## REQUIRED ACTION
When the word "Cảng" shows up in a line of the records below, copy that line.

==== EXTRACTED RECORDS ====

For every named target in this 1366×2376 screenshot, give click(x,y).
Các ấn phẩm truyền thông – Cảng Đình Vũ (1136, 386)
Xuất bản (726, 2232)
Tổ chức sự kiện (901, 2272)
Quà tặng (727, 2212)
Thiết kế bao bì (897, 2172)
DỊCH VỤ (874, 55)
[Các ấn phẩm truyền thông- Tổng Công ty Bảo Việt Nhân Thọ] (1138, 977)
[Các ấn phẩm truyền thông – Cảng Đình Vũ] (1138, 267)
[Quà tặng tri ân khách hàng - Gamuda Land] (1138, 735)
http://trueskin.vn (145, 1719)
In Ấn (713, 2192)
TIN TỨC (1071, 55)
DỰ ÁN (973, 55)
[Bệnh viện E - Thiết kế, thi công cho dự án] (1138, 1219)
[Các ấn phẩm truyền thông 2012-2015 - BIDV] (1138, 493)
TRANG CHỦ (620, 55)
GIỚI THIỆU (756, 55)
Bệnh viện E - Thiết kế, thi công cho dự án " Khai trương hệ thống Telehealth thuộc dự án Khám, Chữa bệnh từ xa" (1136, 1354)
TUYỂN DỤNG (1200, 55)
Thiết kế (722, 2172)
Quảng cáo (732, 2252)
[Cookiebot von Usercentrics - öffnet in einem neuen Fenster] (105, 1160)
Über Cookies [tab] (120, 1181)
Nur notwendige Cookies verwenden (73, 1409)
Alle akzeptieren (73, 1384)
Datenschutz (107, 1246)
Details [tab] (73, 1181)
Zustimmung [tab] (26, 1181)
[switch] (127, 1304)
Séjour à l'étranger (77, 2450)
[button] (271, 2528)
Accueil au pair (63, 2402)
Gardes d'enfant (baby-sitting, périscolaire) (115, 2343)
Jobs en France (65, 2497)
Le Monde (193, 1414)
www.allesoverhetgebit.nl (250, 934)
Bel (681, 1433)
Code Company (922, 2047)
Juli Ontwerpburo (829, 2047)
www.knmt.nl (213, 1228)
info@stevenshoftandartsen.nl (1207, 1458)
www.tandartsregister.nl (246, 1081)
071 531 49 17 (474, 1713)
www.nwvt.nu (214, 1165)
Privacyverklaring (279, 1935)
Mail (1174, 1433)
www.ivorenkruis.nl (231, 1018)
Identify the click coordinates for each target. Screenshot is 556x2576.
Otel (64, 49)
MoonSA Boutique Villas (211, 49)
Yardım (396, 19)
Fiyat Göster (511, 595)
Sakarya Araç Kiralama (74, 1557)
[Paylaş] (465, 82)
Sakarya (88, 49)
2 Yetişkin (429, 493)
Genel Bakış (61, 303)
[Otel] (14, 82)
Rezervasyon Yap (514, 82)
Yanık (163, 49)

====

## RESULT FOR THIS TASK
Các ấn phẩm truyền thông – Cảng Đình Vũ (1136, 386)
[Các ấn phẩm truyền thông – Cảng Đình Vũ] (1138, 267)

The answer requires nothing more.